◆ What is needed:
Please find the lines in the entries below that contain the word "agent", and copy each one.

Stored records
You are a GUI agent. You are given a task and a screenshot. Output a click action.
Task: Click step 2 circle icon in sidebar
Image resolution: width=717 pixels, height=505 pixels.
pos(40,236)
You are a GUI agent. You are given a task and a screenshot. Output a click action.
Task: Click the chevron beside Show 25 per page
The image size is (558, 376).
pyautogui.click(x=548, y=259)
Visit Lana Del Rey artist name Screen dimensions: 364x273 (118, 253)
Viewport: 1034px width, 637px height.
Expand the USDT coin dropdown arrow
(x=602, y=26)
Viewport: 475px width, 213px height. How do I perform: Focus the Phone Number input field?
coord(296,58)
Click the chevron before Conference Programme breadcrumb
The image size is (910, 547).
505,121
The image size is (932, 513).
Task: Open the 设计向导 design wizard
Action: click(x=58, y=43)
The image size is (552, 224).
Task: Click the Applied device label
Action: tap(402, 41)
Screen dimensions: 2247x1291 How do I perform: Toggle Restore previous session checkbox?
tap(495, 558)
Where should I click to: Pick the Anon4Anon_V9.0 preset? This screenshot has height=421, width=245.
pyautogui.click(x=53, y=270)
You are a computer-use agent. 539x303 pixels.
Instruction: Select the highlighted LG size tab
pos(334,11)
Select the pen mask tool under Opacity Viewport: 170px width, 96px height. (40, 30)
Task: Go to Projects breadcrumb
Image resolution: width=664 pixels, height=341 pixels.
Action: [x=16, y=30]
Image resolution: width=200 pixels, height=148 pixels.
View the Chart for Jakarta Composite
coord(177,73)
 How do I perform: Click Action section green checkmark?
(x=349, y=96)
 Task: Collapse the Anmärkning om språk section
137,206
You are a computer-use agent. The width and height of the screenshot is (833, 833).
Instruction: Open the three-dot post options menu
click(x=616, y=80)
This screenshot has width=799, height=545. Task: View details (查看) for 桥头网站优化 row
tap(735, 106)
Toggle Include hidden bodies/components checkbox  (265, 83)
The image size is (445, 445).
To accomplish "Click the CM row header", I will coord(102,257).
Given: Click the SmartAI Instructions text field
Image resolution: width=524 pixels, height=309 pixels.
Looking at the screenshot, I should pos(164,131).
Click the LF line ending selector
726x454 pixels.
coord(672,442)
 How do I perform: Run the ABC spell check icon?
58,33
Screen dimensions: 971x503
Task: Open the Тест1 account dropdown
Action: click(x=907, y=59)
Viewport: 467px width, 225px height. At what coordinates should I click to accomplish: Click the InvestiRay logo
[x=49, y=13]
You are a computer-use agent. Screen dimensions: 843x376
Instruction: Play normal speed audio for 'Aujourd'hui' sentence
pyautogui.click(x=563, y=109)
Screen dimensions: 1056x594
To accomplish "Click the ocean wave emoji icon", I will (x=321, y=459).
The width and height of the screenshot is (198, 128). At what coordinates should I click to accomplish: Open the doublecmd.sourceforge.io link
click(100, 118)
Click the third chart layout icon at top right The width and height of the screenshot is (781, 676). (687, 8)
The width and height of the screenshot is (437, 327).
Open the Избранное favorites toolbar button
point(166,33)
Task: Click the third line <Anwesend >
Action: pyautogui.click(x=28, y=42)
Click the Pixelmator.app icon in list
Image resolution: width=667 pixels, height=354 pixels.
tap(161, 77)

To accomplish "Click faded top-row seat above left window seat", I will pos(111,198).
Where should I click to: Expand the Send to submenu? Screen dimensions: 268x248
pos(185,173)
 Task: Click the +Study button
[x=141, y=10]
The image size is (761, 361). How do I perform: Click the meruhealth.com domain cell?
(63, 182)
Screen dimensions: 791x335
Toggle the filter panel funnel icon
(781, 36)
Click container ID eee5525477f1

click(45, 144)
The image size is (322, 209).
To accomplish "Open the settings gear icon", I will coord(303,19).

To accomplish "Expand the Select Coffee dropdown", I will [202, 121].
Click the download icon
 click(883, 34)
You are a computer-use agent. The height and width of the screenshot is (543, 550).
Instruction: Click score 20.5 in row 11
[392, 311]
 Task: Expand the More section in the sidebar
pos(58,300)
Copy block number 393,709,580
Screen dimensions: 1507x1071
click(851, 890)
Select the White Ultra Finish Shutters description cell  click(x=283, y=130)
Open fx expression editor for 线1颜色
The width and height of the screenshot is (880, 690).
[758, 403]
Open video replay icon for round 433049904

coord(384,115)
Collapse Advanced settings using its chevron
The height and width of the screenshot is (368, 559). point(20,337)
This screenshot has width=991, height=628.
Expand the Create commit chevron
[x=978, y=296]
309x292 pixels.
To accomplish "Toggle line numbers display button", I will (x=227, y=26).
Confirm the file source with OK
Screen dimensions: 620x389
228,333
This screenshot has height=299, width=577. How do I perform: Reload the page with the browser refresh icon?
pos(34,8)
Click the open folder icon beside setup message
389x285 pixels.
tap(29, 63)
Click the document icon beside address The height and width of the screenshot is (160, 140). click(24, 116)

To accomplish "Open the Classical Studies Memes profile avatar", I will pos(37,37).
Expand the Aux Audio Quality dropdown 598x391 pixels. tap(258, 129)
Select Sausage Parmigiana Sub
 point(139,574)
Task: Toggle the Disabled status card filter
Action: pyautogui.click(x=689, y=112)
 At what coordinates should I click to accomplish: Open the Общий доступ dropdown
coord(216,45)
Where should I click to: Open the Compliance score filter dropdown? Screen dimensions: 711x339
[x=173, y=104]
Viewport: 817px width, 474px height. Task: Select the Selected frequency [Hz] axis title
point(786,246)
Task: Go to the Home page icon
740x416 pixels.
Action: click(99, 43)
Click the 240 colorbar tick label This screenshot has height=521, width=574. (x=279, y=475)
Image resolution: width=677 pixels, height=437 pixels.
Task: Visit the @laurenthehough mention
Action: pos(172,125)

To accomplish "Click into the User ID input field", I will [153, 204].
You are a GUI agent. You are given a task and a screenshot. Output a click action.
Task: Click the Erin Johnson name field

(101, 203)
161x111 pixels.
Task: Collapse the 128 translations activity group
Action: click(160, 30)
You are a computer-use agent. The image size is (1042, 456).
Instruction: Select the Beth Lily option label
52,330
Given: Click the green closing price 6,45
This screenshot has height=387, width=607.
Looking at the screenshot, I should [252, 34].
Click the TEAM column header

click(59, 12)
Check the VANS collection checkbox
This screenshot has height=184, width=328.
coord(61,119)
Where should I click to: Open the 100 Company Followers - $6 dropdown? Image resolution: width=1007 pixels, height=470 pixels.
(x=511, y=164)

◆ Final answer:
You are a GUI agent. You are given a task and a screenshot. Output a click action.
You are a GUI agent. You are given a task and a screenshot. Output a click action.
You are a computer-use agent. 539x303 pixels.
You are a computer-use agent. The width and height of the screenshot is (833, 833).
You are a computer-use agent. Screen dimensions: 843x376
You are a computer-use agent. The height and width of the screenshot is (543, 550).
You are a GUI agent. You are given a task and a screenshot. Output a click action.
You are a computer-use agent. The image size is (1042, 456).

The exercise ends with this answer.